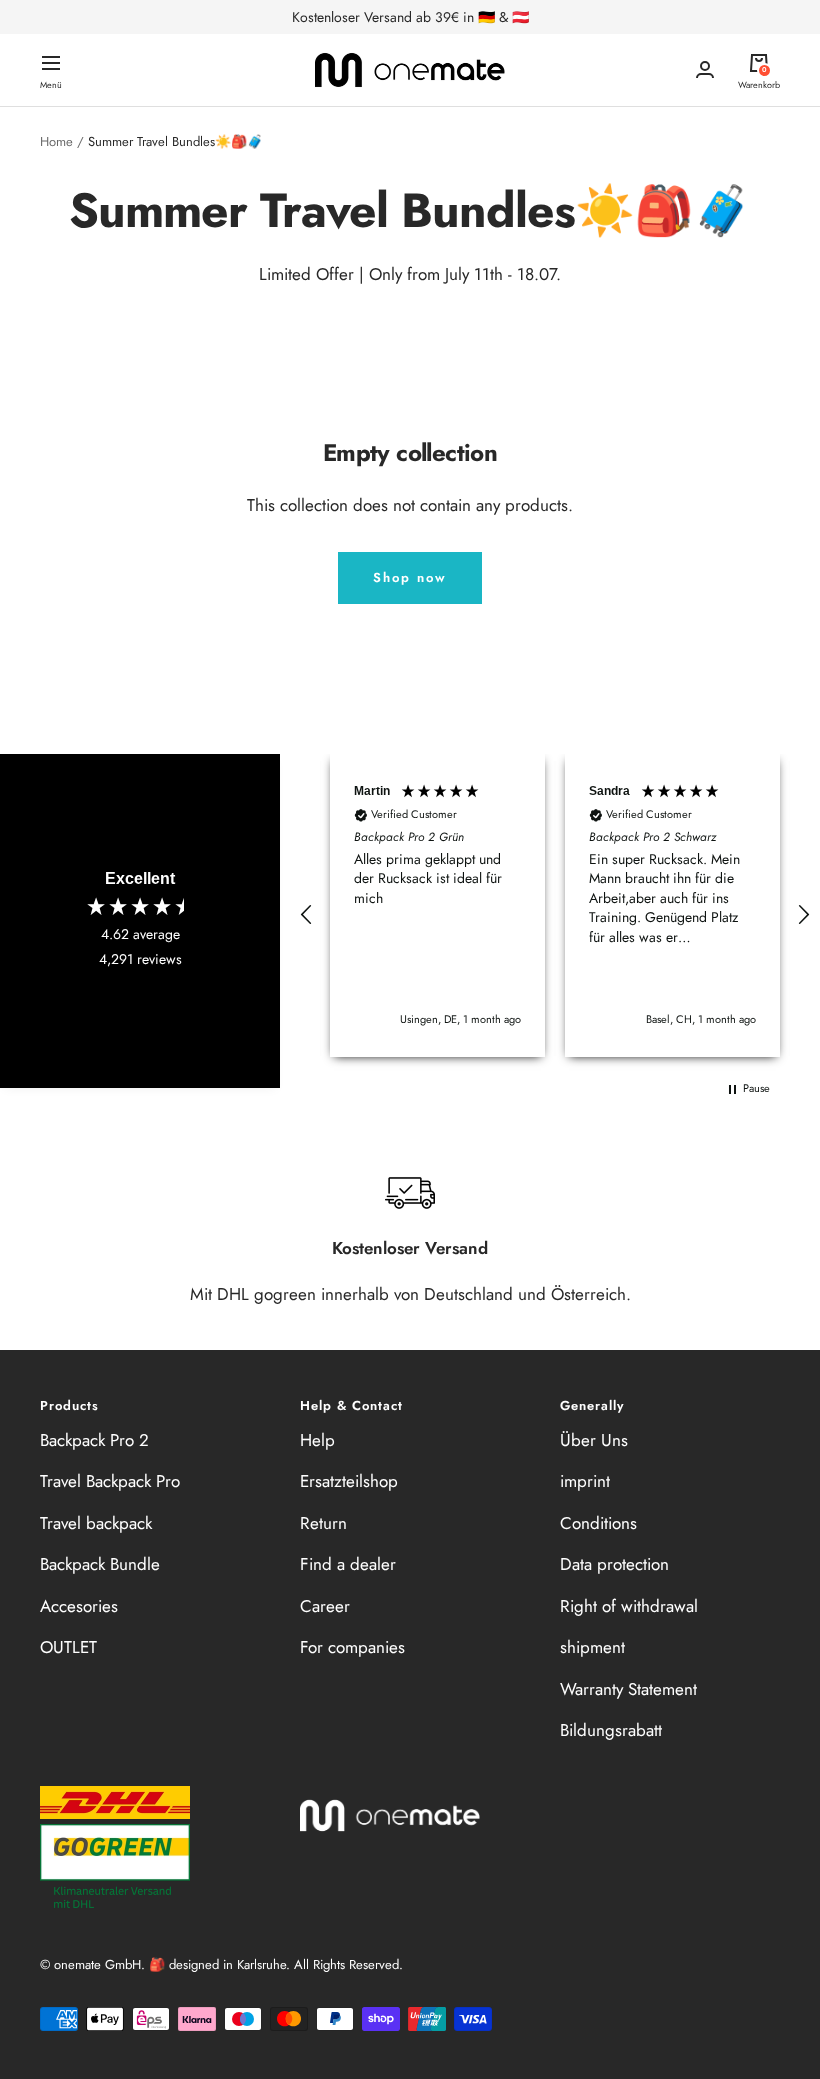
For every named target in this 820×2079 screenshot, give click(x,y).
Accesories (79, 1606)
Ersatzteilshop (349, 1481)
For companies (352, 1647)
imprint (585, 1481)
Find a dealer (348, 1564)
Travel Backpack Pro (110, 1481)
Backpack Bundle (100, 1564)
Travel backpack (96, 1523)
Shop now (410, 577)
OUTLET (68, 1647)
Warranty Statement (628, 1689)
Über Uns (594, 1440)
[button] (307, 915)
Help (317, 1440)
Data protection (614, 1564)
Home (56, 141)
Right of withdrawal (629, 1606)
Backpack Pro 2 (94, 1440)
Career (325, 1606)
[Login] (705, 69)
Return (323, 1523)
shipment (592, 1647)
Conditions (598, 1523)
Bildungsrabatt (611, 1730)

================

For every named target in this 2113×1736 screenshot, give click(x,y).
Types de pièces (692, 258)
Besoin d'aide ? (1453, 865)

================

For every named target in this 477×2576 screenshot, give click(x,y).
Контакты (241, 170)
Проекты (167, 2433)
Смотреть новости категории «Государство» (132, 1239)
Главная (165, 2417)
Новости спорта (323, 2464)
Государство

================

- [Work request]:
Set down, exactly as they appear above, all lines from the one that has "Travel backpack (96, 1523)" down to the one that has "Bildungsrabatt (611, 1730)", including those two and no others.

- [Written reply]:
Travel backpack (96, 1523)
Shop now (410, 577)
OUTLET (68, 1647)
Warranty Statement (628, 1689)
Über Uns (594, 1440)
[button] (307, 915)
Help (317, 1440)
Data protection (614, 1564)
Home (56, 141)
Right of withdrawal (629, 1606)
Backpack Pro 2 (94, 1440)
Career (325, 1606)
[Login] (705, 69)
Return (323, 1523)
shipment (592, 1647)
Conditions (598, 1523)
Bildungsrabatt (611, 1730)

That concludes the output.